In 2025, Xian was appointed Professor of Cancer Biology at Wake Forest University School of Medicine, where she continues her research on stem cell heterogeneity, regenerative medicine, and drug discovery targeting cancer and inflammatory diseases.

Xian co-founded TractBio in Boston, which operates a research laboratory in Charlotte, North Carolina, within the Atrium Health innovation district, The Pearl.

== Research ==
Wa Xian's research focuses on stem cells in human cancers and chronic inflammatory diseases. She pioneered methods to clone stem cells from normal tissue, precursor lesions, and malignant tumors, as well as chronic inflammatory diseases, enabling detailed study of stem cell heterogeneity, clonal evolution, and disease mechanisms, and efforts at drug discovery for these conditions.

Her work in esophageal adenocarcinoma (EAC) , for instance, has shown that 1:1,000 tumor cells are clonogenic and together define the intratumor genomic heterogeneity of the patient's tumor. EAC is known to be preceded by as much as 20 years by "precursor lesions", non-malignant histological abnormities known as "Barrett's esophagus", and "low-" and "high-grade dysplasia".
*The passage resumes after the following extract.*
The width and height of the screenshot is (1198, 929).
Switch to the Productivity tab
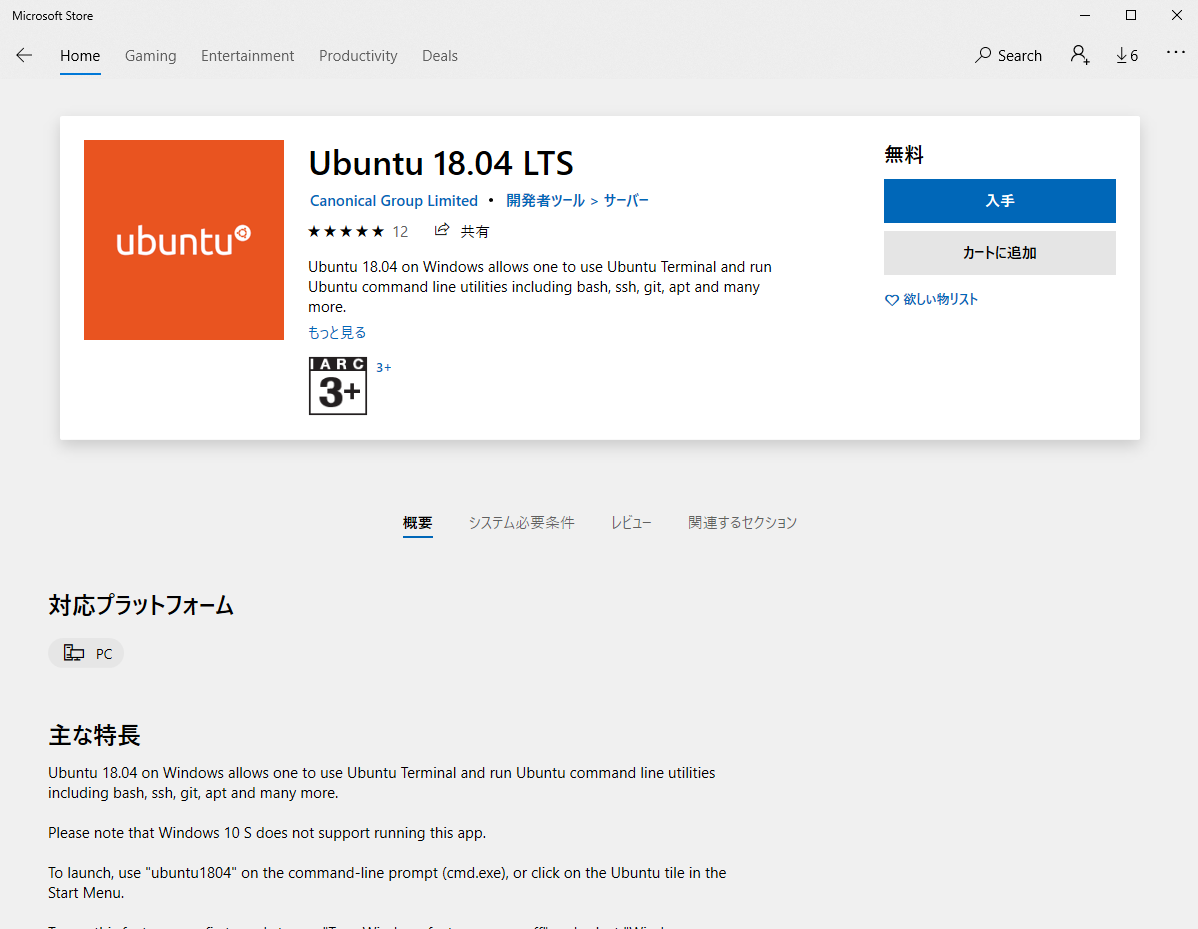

Her drug discovery for chronic inflammatory diseases is focused on the development of therapeutics that target these pathogenic variant stem cells while sparing the normal stem cell. Xian is extending the paradigm she developed across chronic lung conditions to chronic inflammatory conditions affecting the gastrointestinal tract including Crohn's and ulcerative colitis , and conditions of the liver, endometrium, and kidney also marked by inflammation and fibrosis.

Xian works with the Chemistry group at TractBio to convert lead "hits" lethal to stem cells of malignancies and chronic inflammatory diseases in high-throughput screens to therapeutics for patients in need.